Freitag, 16. März 2018

Brief 393 vom 9.3.1943

Mein liebes Mädel !                                                                        9.3.43 
        
Mit einer gewissen Spannung hatte ich schon auf Deine Nachricht über den Empfang der Kiste gewartet. Es interessierte mich sehr, was Du wohl sagen würdest, wenn diese kleine Überraschung eintrifft. Daß es für Euch eine Überraschung war, habe ich aus Deinem Schreiben lesen können. Ich freue mich, daß mir dies auch gelungen ist. Es ist doch ein schönes Gefühl, wenn man sich sagen kann, man hat denen daheim, seiner Familie, wieder helfen können. Daß alles gut angekommen ist, freut mich besonders, denn nun kann ja alles seine vorgesehen Verwendung finden. Die Wurst und das Mehl sowie das Öl werden von Dir schon zweckmäßig eingeteilt werden.

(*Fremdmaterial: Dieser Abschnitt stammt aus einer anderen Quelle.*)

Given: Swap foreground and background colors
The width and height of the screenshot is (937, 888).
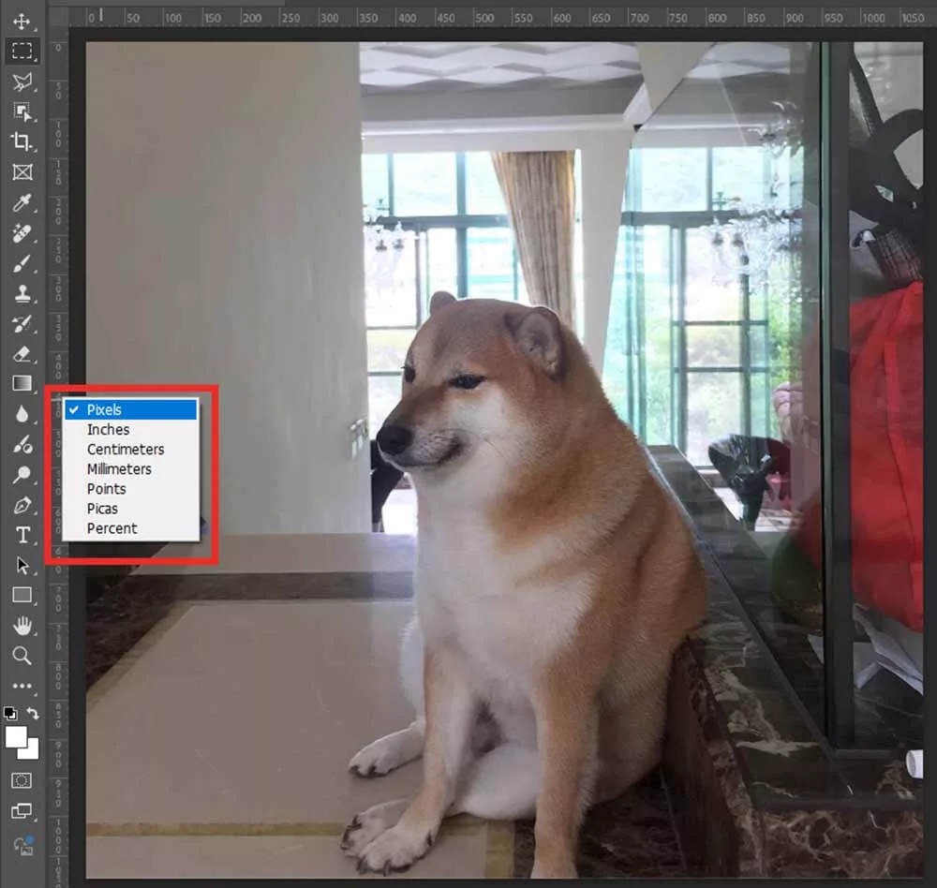Looking at the screenshot, I should click(x=33, y=714).
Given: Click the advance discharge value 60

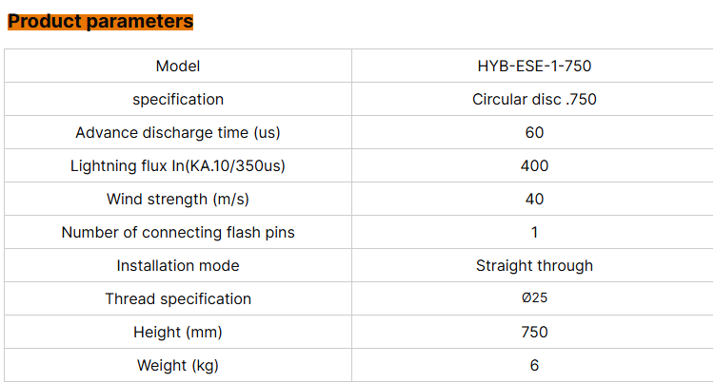Looking at the screenshot, I should [534, 133].
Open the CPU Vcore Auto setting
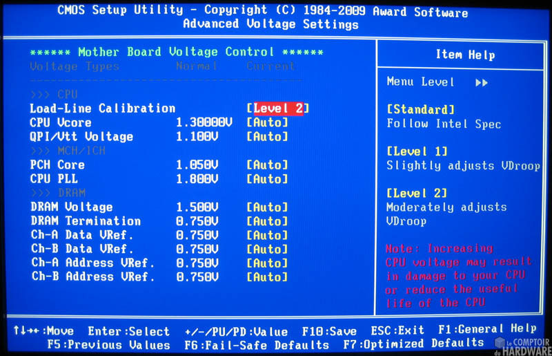The image size is (552, 356). click(x=267, y=122)
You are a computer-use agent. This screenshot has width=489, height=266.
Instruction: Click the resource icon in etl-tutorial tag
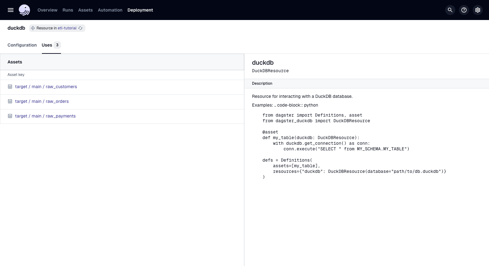pyautogui.click(x=33, y=28)
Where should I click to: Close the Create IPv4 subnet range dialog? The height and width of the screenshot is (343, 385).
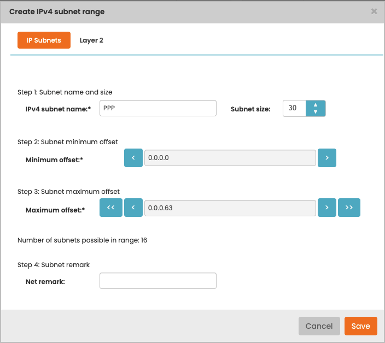click(374, 11)
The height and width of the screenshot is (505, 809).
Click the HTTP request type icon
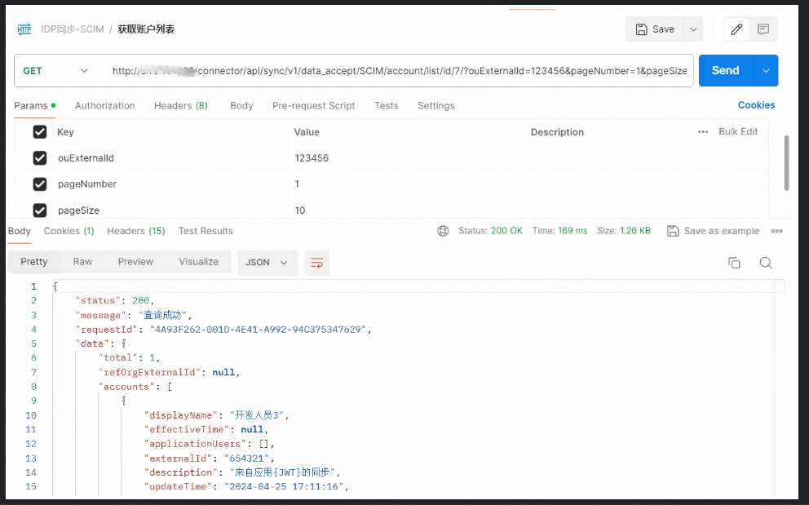point(24,29)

Wenn Du auch Dir mit dem Mehl zu helfen weißt, dann bin ich vollkommen beruhigt. Denn es ist doch so, daß man alles unter schwierigen Umständen besorgen muß. Wenn nun der Wunsch bestand, nur weißes Mehl zu beschaffen, so war ich doch froh, als ich das gesandt bekam, weil ich davon überzeugt war, daß Du schon etwas damit anfangen kannst. Daß meine Mutmaßung richtig war, hast Du mir ja schon geschrieben. Das ist mir ein Spaß gewesen. An dem Tag, als ich die Würste eingepackt hatte, schriebst Du mir, daß Du einmal in jener Woche Fleisch eingespart hattest, damit Ihr einmal mehr Wurst essen konntet. Da dachte ich mir, das ist ja günstig. Mit Hilfe dieser kleinen Vorräte kannst Du ja wieder Deine Karten strecken und das ist es ja nur, was ich erreichen will. Den Mehlsack sendest Du mir bei Gelegenheit bald zu. Ich hatte mich hingesetzt und mit viel Mühe diesen Mehlsack fabriziert. Seinen Zweck hat er aber wohl erfüllt. Sorge hatte ich nur mit der Kiste, die war sehr nass, als ich sie mir erbeutet hatte. Darum hatte ich sie reichlich mit Stroh an den Wänden ausgefüttert.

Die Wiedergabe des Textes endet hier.